Saturday, 5 April 2014

Recipe: Baked Prawns with tomato, feta and olives



Baked prawns with tomato, feta and olives ready to serve! 
The first recipe on my blog! I’m very excited to share my cooking experiences with everyone. Previously, I was a terrible cook. Well, that is not exactly the truth. The truth is that I just never cooked! After a trip to the US recently I experienced some amazing new flavours, even tested my skills at The New Orleans School of Cooking, and learnt a lot about how food impacts upon everything from the economy, to the lives of farmers, and how food, cooking, and engineering has changed over time at the Smithsonian National Museum of American History.

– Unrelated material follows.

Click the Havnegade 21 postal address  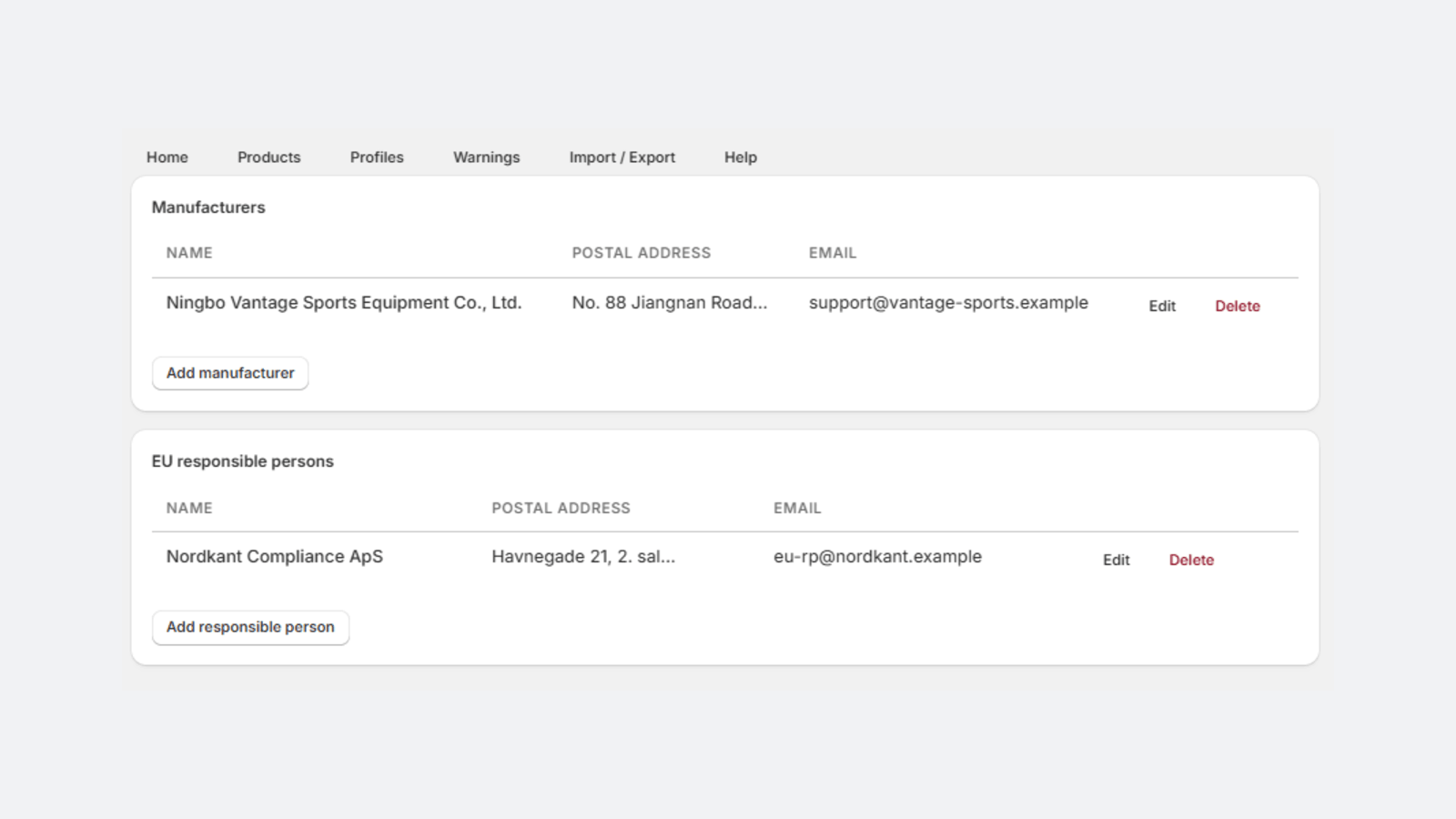click(583, 557)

These experiences, as well as my previous interest in nutrition and diet, have started my love, passion and understanding of the value of cooking. Here is a recipe that I actually first saw pop up on my instagram account on @theultimatefitspo’s page. I changed it slightly and it turned out a success! This recipe is very healthy, incorporating a number of food groups. It has no added sugar, whole grains, vegetables and is incredibly tasty!! Serves 4.


Ingredients:
·      1 can of crushed tomatoes 
·      1 tablespoon of olive oil
·      1 lemon 
·      1 onion 
·      2 tablespoons of parsley (chopped finely)
·      3 cloves of garlic (grated)
·      Pitted kalamata olives (about a handful) 
·      1 block of feta cheese from the deli (about 150g)
·      Peeled prawns (as many as you would like)
·      Brown rice and quinoa
·      Ground pepper
·      Pinch of salt



Method:
1.     Preheat the oven to 200 degrees Celsius.
2.     Finely dice the onion and grate the garlic.
3.     In a large fry pan on medium heat, add the olive oil.
4.     Add the onion and cook for 3-5 minutes until soft.
5.     Add garlic and cook until fragrant (about 30 seconds).
6.     Add the can of tomatoes and reduce the heat for 5 to 8 minutes while stirring.
7.     Chop the parsley and the feta.
8.     Stir the parsley, feta and prawns through.
9.     Add salt and pepper.
10.  Cook for about 5 to 8 minutes or until prawns seem cooked.
11.  Pour into a dish, place the olives on top and then bake in the oven for 8 minutes.



12.  I use the 90 second brown rice and quinoa pack so put this in the microwave just before the 8 minutes is up.
13.  Remove the dish from the oven, squeeze lemon juice on top.



14.  Serve on top of brown rice and quinoa!! Yummy!